Required action:
Starting with the line where "You are a GUI" appears, print every line through the end of the entries below exactly as it stands, and leave out the pictures.

Content starts

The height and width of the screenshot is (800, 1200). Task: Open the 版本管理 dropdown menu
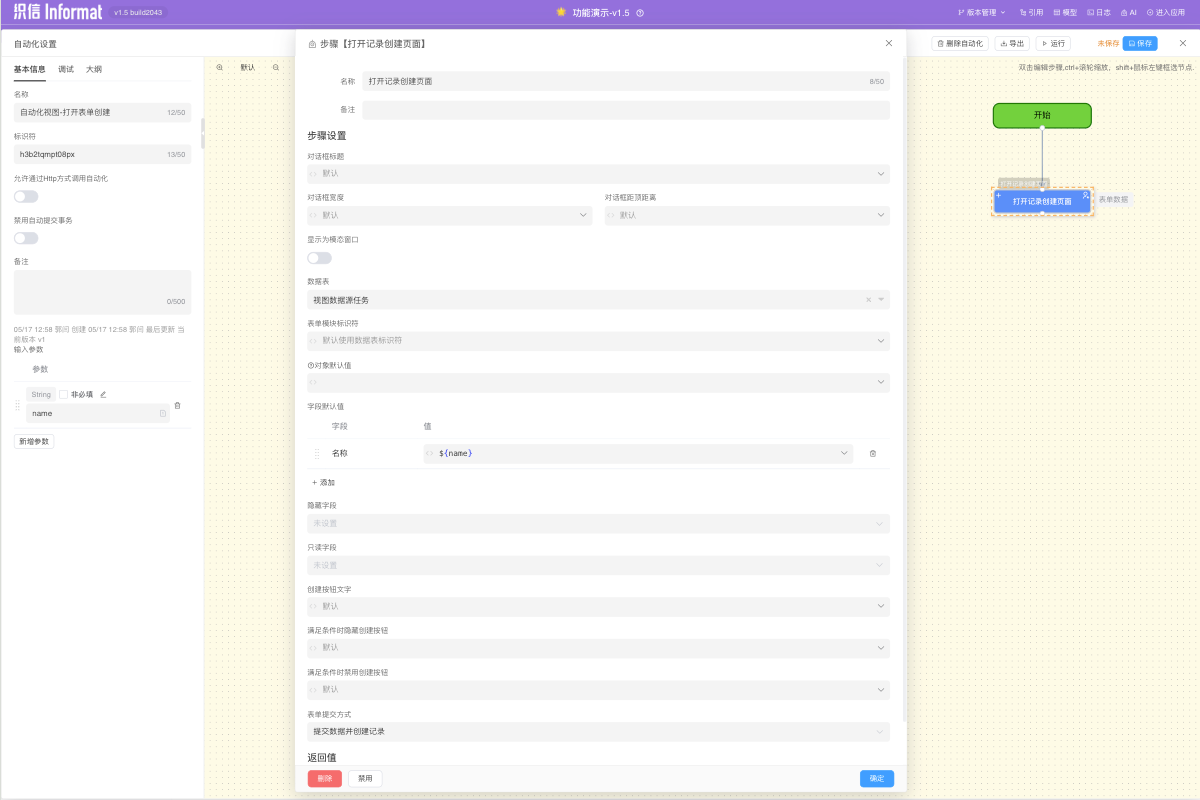[x=981, y=13]
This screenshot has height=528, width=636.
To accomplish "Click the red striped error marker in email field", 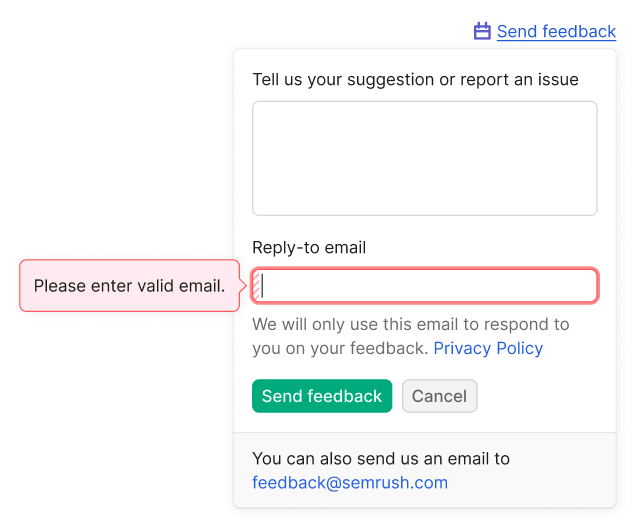I will pos(256,285).
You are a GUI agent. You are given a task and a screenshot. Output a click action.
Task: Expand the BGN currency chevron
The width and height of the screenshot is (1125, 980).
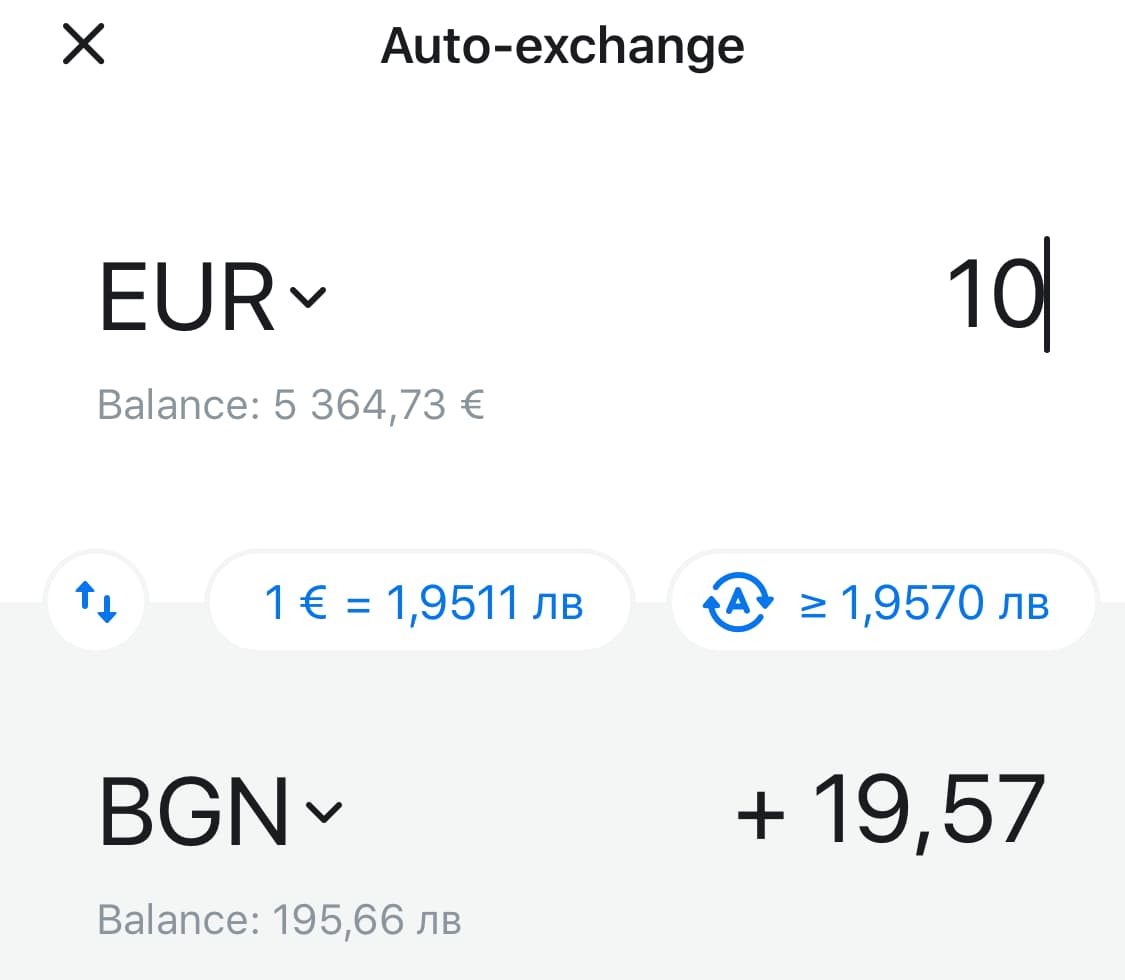(x=324, y=811)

Content ends

The answer:
You are a GUI agent. You are given a task and a screenshot. Output a click action.
Task: Expand the BGN currency chevron
The width and height of the screenshot is (1125, 980).
(x=324, y=811)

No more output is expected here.